But he took satisfaction in knowing that his work was appreciated by the nuclear cognoscenti. Novelist Tom Clancy, who plumbed Mr. Hansen’s work for his nuclear thriller, “The Sum of Al Fears,” once said the data was “a little too good.”

“He pursued every scrap of government paper, every document that he could prize out of the vast and difficult security apparatus,” said Richard Rhodes, the Pulitzer Prize-winning author of “The Making of the Atomic Bomb.” “He would even get various declassified versions of a document to see if a work blacked out here was not blacked out there.

At a conference of government officials in 1994, a speaker listed several categories of people seeking declassified nuclear documents. The last category was simple, “Chuck Hansen.”

He was born in Salina, Kan., but grew up in Seattle. As a child he was fascinated by the airplanes taking off from the Boeing airfield. He later worked for Boeing and attended the University of Washington before coming to what is now Silicon Valley in 1968 to work in software.

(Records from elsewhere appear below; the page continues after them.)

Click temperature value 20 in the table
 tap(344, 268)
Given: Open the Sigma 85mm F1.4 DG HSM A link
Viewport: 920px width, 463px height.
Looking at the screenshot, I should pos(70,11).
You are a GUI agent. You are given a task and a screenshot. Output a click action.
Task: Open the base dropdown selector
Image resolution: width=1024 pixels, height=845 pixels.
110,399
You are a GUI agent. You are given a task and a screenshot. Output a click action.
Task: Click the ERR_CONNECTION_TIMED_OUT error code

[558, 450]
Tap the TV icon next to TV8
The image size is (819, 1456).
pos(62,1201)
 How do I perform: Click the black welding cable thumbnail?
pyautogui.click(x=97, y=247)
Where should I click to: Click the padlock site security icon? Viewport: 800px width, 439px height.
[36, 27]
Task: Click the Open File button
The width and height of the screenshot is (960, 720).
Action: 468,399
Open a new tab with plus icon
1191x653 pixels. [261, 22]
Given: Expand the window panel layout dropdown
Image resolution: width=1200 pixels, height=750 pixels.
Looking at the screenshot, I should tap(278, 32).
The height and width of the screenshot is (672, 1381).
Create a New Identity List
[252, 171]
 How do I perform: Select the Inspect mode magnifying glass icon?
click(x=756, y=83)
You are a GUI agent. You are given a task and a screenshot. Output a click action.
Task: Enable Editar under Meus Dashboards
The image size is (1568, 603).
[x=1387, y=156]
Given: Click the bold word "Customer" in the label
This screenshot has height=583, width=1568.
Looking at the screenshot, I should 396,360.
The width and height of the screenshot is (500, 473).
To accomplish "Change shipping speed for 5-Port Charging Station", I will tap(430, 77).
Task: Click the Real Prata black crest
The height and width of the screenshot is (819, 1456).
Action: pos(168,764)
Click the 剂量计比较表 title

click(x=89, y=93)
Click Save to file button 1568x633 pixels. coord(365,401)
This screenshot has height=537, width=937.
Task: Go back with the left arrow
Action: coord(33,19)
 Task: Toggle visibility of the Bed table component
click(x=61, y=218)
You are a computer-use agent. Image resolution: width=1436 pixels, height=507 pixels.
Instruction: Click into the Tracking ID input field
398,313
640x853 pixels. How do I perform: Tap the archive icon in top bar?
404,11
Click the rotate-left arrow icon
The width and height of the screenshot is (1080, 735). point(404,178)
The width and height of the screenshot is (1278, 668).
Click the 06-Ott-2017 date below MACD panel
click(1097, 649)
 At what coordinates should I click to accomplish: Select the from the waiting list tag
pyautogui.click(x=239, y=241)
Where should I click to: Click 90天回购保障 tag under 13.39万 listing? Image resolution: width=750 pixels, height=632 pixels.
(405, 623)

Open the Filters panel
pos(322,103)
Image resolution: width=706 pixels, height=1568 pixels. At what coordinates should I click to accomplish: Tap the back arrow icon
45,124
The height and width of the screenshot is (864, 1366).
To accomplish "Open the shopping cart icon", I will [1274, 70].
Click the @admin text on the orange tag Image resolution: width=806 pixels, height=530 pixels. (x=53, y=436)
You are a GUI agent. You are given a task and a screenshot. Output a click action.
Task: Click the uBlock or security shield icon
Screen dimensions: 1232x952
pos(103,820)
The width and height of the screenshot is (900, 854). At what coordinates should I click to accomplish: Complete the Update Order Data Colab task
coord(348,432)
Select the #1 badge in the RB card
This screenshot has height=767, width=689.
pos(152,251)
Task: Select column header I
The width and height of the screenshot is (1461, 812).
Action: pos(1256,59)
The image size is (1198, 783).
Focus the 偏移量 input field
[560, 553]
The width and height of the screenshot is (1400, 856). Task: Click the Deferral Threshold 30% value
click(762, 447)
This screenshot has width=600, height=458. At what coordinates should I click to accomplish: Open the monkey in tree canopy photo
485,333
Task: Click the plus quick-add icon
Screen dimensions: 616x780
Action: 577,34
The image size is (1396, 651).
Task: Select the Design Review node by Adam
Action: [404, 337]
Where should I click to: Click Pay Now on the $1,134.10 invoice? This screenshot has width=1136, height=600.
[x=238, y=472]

He met his wife, Eleanor, in the Greyhound Bus station in San Francisco the next year, as they were each return from Thanksgiving trips.

He began gather weapons documents in the early 1970’s. “He was an obsessive collector, to an unnatural extent,” Eleanor Hansen said last week, smiling as she was surrounded by the floor-to-ceiling bookcases and piles of papers in her husband’s home office.

He first described individual weapons in the U.S. nuclear stockpile in the mid-1970’s in an article in a magazine for model-airplane hobbyists.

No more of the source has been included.